§ Exercise requirements:
Search the records below for the word "selector". Pull out each line that has it.

§ Extracted information:
━━━━━━━━━━━━━━━━━━━━

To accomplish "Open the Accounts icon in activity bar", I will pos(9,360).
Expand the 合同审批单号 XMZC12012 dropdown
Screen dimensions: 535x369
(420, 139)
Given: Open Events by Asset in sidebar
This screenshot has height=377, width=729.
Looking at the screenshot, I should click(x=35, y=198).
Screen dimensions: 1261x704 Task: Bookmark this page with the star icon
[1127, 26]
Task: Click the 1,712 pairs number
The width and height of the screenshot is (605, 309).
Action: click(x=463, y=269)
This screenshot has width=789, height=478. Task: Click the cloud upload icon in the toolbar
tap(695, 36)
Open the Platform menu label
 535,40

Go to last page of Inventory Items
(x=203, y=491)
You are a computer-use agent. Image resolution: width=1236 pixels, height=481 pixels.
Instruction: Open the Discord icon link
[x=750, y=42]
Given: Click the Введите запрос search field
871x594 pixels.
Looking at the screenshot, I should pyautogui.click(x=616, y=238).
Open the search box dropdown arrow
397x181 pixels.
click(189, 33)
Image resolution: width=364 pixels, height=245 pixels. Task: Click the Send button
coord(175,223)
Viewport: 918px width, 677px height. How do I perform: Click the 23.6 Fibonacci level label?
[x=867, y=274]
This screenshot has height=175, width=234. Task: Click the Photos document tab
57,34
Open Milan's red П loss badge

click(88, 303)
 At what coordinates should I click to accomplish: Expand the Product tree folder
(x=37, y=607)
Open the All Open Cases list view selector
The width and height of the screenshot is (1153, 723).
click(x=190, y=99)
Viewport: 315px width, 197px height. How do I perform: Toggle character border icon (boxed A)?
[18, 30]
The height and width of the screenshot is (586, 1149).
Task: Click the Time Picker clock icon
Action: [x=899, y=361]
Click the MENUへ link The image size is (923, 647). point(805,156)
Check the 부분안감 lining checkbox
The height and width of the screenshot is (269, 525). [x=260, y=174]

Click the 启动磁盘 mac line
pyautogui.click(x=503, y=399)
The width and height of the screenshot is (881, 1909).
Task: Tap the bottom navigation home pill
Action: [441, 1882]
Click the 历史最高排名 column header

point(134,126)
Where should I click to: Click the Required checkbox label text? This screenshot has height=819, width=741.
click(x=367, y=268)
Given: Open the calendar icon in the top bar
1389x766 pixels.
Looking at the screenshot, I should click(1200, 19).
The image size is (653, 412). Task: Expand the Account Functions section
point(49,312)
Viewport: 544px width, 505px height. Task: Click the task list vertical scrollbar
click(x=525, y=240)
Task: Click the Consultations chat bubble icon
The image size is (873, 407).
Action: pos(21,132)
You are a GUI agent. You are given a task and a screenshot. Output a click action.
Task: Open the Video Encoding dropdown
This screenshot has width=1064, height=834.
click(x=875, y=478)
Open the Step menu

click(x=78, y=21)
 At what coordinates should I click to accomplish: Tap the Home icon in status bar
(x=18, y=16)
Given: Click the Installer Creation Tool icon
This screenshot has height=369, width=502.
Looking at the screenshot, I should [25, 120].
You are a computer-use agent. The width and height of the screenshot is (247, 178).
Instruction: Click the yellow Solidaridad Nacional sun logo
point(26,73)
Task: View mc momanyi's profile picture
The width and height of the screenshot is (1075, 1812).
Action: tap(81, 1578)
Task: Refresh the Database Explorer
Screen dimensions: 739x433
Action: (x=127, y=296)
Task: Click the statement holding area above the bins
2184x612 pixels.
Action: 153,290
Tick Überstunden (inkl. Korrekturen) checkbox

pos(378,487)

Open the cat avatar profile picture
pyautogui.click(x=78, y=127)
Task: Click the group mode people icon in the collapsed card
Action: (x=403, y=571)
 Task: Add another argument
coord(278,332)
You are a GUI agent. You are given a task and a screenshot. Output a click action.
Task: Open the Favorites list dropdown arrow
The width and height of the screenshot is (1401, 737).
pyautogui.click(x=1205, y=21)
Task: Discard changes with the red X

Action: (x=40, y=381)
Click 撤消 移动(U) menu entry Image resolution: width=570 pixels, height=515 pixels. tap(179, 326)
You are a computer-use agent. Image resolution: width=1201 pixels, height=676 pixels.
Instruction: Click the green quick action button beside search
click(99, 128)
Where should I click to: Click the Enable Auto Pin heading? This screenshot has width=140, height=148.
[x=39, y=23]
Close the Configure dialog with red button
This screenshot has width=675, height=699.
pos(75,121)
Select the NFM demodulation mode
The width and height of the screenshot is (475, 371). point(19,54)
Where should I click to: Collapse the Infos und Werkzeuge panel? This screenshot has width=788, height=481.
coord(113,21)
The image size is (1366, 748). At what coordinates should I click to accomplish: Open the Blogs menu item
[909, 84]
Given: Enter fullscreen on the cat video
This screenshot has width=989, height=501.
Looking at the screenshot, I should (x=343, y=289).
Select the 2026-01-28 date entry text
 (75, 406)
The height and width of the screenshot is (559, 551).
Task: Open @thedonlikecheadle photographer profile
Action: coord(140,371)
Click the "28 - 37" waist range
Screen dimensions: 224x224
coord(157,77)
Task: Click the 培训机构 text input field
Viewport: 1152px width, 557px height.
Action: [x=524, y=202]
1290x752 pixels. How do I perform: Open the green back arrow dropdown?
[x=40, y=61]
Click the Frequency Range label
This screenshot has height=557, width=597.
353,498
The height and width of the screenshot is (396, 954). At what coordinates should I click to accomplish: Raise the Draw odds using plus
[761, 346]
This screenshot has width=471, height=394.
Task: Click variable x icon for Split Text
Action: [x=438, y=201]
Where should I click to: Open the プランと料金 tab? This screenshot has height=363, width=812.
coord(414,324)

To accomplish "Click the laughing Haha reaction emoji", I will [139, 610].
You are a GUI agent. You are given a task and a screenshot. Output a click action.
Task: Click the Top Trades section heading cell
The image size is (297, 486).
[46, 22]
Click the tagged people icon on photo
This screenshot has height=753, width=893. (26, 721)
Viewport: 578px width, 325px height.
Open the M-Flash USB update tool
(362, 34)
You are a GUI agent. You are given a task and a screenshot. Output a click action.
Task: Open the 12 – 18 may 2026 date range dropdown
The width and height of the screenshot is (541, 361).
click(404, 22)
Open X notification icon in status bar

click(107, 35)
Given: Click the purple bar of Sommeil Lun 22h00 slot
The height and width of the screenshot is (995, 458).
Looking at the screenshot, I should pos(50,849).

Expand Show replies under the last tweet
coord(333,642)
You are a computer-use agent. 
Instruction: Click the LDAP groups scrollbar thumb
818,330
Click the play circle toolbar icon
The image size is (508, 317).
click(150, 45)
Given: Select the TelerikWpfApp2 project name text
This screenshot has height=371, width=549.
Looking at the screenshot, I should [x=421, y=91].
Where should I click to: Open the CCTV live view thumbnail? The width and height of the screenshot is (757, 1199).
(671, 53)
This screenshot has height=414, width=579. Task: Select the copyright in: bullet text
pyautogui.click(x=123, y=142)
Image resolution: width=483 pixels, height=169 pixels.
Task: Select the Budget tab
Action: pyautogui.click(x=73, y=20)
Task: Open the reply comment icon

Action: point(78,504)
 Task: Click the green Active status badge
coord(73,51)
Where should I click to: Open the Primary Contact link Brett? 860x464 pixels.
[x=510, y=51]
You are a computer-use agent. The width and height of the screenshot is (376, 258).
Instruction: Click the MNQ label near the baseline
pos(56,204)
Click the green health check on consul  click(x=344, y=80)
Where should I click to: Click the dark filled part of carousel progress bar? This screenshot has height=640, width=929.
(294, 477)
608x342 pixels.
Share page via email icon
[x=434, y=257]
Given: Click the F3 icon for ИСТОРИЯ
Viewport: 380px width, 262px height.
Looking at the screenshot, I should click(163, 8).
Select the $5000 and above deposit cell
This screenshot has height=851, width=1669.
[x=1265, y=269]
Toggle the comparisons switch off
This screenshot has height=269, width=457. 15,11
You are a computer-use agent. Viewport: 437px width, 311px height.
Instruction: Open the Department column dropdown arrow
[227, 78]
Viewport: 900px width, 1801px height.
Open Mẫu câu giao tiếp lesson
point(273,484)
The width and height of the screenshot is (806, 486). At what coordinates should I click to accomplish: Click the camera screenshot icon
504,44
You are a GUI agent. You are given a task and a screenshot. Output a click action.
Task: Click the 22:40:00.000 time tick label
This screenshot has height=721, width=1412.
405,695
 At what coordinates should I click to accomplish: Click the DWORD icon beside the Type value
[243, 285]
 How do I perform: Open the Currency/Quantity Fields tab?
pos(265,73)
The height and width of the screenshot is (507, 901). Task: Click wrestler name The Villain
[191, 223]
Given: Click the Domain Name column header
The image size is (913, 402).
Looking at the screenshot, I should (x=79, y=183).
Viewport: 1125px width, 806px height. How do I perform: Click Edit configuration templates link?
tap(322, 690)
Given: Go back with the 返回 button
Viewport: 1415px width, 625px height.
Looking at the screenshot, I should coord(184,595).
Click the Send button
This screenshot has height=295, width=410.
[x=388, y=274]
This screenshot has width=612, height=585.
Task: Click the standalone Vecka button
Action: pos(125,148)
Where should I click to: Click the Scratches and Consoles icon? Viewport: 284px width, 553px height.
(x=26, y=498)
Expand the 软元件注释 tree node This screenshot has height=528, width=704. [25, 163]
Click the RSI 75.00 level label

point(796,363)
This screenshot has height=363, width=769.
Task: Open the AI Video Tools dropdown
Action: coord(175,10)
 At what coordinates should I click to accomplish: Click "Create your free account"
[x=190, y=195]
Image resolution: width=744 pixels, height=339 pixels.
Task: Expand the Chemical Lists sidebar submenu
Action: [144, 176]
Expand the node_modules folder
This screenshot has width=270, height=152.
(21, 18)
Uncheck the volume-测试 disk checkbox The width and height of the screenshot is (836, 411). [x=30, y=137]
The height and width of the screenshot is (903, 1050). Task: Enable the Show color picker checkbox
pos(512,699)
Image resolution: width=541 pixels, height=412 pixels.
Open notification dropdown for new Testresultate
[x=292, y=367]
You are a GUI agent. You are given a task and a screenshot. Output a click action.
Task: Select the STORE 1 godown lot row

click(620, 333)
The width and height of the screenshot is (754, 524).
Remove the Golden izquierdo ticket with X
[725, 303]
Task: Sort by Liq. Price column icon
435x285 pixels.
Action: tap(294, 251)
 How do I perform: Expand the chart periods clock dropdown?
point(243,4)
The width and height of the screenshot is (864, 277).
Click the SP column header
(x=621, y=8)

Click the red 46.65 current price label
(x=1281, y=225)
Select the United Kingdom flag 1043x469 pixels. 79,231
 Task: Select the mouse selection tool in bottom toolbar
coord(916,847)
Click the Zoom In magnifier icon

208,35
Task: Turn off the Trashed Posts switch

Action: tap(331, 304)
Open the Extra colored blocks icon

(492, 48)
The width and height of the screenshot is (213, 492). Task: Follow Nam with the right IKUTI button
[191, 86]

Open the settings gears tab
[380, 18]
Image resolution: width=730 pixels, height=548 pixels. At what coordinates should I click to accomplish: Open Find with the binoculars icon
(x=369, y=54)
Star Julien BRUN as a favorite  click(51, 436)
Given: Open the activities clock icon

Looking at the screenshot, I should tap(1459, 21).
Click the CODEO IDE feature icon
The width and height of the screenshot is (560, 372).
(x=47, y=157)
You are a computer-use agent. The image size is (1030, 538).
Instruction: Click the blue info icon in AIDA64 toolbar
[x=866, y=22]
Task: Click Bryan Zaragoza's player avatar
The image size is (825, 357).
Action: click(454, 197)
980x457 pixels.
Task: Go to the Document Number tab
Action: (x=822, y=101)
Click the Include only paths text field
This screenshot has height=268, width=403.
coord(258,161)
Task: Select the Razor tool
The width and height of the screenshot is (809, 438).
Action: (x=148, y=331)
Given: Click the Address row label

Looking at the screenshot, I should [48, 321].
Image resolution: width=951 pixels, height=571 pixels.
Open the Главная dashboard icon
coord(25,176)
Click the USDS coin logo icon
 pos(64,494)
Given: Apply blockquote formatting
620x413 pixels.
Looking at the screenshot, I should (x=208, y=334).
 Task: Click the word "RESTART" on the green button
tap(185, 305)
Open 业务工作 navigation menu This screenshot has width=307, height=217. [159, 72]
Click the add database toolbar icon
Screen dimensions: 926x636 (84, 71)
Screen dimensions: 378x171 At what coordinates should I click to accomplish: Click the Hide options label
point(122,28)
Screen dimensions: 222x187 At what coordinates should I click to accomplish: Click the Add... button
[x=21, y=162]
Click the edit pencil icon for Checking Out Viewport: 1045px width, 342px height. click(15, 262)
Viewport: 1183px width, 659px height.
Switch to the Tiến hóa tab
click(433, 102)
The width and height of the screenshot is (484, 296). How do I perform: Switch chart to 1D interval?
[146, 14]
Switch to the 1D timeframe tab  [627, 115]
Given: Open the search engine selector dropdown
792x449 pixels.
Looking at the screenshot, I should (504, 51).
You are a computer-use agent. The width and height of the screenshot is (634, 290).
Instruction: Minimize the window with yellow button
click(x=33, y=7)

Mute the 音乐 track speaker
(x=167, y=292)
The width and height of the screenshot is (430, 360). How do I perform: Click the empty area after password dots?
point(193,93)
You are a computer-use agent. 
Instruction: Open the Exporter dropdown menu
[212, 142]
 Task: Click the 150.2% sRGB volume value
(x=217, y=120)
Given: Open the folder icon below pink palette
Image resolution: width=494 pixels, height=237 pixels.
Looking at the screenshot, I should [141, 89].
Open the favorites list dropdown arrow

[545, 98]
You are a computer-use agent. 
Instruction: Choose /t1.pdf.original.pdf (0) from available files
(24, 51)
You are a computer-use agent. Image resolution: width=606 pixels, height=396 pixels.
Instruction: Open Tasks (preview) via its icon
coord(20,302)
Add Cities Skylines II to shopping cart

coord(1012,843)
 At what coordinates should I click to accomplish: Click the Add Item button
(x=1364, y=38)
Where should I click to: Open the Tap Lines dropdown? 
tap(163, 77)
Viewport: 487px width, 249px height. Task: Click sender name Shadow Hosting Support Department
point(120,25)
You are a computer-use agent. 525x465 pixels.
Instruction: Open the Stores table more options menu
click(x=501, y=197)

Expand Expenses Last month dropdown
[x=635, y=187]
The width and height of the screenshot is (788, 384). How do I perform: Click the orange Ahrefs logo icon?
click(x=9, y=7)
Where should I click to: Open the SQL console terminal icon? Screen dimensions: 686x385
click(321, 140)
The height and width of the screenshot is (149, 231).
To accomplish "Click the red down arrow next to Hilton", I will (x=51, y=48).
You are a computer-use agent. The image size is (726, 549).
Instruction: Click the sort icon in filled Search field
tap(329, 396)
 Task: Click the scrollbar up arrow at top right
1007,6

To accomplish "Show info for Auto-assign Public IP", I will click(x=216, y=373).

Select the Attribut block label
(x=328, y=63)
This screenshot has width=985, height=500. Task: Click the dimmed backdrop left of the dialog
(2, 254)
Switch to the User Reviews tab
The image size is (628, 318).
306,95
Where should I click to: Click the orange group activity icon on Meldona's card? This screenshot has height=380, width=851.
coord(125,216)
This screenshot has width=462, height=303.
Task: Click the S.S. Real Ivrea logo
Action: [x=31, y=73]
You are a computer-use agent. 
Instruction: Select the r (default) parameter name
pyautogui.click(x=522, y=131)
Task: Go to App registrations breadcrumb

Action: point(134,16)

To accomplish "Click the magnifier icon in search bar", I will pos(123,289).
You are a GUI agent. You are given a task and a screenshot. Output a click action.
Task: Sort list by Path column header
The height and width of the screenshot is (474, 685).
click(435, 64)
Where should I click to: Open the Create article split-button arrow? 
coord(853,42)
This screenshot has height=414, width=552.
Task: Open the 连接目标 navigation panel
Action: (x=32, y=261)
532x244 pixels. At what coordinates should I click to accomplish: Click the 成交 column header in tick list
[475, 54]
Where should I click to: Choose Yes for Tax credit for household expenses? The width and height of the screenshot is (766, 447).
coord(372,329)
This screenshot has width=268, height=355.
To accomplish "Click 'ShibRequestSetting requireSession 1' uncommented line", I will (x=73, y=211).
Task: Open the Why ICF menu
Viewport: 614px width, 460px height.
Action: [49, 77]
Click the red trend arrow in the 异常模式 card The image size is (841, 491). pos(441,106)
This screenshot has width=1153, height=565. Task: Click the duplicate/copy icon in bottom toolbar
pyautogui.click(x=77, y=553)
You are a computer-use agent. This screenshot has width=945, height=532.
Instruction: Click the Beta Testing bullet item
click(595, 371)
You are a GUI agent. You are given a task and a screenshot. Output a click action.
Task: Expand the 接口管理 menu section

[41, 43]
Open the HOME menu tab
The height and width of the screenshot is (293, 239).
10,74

━━━━━━━━━━━━━━━━━━━━

§ Response to the exercise:
Open the All Open Cases list view selector
Given: Open the search engine selector dropdown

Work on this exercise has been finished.